The trivalent rare earth elements (REE) are considered good analogues of trivalent actinides such as Am(III) and Pu(III). Radioactive REE also occur as fission products in nuclear waste and REE minerals such as monazite may sequester actinides. The near-field environment in radioactive waste repositories may be subjected to temperatures as high as 200ºC for extended periods of time. Therefore, the aqueous solution chemistry of trivalent REE at elevated temperatures is relevant to radioactive waste disposal. Significant advances in our knowledge of the thermodynamics of aqueous REE complexation, REE solid-phase solubility, and REE adsorption have been made via a variety of experimental techniques. These advances are reviewed and discussed in this paper.
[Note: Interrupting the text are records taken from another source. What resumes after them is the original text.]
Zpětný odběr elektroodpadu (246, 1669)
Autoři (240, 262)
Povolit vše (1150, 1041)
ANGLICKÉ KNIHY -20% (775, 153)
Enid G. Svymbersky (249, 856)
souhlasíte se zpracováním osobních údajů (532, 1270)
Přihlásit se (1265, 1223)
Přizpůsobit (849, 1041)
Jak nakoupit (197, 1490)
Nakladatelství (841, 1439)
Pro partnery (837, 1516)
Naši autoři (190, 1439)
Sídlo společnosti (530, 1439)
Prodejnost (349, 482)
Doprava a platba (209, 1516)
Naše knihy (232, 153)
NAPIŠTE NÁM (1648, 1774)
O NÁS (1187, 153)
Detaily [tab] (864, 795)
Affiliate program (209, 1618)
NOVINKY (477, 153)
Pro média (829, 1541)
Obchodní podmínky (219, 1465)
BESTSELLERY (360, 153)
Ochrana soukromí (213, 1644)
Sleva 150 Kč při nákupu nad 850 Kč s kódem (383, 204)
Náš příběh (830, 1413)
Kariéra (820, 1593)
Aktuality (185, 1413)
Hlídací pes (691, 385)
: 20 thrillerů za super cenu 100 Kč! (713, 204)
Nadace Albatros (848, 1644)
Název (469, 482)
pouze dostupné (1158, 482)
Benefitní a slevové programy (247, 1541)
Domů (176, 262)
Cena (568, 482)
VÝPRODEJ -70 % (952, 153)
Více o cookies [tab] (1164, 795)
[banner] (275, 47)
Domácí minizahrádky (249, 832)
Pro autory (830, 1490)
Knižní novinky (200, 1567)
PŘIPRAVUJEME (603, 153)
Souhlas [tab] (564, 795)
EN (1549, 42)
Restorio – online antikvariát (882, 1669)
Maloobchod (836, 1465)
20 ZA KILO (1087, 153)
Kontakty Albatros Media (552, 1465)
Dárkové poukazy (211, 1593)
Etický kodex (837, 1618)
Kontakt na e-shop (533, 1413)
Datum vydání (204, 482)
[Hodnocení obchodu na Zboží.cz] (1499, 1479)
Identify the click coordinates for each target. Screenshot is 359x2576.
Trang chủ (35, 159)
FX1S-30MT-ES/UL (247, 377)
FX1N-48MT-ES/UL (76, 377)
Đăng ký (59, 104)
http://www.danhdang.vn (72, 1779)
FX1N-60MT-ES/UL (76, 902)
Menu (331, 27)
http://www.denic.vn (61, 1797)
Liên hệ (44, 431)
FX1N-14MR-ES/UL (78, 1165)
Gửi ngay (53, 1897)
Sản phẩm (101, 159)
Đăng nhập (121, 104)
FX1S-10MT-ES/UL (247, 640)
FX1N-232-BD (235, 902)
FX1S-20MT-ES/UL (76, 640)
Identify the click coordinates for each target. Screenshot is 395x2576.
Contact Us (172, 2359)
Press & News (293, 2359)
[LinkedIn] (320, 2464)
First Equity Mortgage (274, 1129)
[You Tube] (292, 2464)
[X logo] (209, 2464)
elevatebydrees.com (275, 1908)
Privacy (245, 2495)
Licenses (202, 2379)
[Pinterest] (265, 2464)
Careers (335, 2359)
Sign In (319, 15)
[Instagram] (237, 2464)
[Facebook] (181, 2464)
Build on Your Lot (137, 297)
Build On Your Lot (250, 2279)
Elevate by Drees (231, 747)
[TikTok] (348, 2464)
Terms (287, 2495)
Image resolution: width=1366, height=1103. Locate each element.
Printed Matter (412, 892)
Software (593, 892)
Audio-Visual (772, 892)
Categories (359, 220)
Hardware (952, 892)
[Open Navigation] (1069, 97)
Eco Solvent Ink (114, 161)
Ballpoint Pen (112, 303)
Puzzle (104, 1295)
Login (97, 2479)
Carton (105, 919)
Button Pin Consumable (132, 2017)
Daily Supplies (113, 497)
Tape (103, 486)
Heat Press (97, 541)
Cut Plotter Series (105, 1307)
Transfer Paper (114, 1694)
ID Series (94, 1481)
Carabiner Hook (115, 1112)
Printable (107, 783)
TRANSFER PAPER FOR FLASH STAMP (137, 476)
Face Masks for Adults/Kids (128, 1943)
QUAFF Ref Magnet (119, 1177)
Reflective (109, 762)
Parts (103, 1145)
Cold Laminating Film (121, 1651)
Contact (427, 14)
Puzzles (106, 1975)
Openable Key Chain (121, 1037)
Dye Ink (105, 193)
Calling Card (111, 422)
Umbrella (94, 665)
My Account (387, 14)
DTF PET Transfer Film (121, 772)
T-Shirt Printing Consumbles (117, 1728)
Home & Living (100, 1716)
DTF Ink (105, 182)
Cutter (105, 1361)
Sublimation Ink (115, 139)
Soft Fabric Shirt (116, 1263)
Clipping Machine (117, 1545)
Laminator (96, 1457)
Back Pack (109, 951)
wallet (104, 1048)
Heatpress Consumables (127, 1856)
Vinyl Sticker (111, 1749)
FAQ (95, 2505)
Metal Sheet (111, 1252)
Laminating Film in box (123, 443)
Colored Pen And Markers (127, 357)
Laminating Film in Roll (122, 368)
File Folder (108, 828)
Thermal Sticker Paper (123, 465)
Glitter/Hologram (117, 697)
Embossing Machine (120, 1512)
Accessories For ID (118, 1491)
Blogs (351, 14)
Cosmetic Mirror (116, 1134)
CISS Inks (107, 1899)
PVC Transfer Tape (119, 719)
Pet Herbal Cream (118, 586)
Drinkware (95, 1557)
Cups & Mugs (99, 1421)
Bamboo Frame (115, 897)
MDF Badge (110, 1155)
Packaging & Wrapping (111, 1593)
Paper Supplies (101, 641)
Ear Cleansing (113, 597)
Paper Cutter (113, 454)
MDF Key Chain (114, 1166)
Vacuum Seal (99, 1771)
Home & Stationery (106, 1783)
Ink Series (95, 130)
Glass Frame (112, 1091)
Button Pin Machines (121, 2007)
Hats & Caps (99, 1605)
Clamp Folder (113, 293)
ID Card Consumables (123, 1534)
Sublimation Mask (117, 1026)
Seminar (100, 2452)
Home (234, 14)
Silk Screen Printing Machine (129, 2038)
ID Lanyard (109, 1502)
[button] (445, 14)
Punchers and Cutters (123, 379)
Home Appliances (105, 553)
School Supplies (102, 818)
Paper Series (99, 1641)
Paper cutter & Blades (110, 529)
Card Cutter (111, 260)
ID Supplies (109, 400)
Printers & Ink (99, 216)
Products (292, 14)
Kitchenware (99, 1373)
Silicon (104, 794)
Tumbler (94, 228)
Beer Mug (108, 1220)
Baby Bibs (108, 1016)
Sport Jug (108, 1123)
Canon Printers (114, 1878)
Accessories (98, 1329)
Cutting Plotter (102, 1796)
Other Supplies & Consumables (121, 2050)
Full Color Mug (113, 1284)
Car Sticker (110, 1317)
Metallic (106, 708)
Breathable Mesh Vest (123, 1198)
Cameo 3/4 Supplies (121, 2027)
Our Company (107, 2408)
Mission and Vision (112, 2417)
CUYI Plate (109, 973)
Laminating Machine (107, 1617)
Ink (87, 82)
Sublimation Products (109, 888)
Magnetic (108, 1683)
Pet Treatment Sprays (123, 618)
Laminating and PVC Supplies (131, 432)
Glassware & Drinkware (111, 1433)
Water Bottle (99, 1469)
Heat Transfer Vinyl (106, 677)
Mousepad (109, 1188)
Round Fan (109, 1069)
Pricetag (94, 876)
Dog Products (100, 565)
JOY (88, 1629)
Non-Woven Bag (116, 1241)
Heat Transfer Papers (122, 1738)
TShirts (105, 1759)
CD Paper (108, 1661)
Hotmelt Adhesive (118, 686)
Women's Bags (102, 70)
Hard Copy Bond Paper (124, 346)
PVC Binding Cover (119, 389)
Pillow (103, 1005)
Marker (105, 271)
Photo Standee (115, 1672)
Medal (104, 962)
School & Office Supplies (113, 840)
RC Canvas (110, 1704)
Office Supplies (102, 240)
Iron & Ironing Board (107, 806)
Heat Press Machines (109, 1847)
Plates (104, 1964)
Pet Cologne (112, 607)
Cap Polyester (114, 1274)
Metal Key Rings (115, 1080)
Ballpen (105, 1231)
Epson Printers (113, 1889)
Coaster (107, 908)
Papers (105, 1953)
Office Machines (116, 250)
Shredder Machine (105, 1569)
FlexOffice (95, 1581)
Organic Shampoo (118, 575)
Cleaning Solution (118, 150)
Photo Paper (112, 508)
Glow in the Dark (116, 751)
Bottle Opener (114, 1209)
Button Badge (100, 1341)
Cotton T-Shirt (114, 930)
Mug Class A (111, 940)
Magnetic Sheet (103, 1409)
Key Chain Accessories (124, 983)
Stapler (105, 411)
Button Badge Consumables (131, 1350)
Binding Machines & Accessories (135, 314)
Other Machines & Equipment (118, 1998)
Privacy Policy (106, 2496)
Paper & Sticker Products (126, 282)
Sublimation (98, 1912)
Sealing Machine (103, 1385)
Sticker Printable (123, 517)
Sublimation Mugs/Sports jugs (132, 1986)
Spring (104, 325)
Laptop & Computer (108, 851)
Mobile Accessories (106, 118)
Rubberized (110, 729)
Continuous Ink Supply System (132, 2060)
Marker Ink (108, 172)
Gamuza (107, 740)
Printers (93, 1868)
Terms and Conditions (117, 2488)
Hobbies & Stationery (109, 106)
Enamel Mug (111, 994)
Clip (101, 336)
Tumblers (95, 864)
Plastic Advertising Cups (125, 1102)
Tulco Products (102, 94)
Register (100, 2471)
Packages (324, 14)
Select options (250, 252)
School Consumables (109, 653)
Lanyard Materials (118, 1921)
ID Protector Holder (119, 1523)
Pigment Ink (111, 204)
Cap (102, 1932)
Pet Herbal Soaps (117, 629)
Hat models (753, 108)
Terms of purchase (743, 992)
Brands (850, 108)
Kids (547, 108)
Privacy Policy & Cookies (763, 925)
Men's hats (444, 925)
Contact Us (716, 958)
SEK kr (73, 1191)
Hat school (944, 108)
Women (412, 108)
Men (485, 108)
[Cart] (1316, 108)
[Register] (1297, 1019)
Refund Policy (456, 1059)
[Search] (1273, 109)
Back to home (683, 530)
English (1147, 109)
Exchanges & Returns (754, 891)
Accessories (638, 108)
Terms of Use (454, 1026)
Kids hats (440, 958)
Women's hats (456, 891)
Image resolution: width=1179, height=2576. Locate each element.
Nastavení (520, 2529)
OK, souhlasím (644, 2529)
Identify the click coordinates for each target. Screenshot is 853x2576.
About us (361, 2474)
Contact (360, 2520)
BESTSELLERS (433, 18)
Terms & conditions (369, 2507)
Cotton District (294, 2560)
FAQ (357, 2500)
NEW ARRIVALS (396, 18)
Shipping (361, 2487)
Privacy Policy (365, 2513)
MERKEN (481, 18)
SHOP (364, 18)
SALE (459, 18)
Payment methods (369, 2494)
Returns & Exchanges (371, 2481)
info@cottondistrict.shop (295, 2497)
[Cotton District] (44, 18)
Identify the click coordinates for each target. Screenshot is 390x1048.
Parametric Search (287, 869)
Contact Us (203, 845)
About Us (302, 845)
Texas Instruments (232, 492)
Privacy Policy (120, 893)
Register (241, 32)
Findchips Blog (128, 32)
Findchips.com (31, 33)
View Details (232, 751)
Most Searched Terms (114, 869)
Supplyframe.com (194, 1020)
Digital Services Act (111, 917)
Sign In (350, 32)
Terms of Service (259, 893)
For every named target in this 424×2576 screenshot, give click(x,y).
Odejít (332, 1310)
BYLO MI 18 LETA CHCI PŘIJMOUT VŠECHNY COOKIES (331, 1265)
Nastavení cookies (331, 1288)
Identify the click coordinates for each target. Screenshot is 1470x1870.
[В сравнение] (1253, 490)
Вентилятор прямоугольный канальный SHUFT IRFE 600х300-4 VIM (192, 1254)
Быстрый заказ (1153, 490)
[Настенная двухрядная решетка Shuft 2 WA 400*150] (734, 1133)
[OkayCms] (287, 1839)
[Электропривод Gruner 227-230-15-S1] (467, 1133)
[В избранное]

Experimentally measured stability constants now exist at elevated temperatures for REE complexes with acetate, chloride, fluoride, hydroxide, and sulfate. Solubility products at elevated temperatures have also been determined for selected solid REE fluoride, hydroxide and phosphate phases. Finally, adsorption of trivalent Nd onto rutile has been measured. The experimental data show that acetate complexes are more stable and fluoride and hydroxide complexes are less stable than predicted based on extrapolation of stability constants determined at standard conditions. The measured stability constants for chloride and sulfate complexes are in reasonable agreement with predicted values. At elevated temperatures, the stabilities of both chloride and fluoride complexes decrease with increasing atomic number across the REE series. For fluoride complexes this trend is contrary to that observed at standard conditions and predicted theoretically. The experimental data suggest that chloride complexation is likely to be more important relative to hydroxide and fluoride complexation than predicted from extrapolations. Phosphate mineral solubility and adsorption onto various oxides, carbonates and other minerals should maintain trivalent REE (and by extension trivalent actinide) concentrations in solutions relatively low in most nuclear waste environments.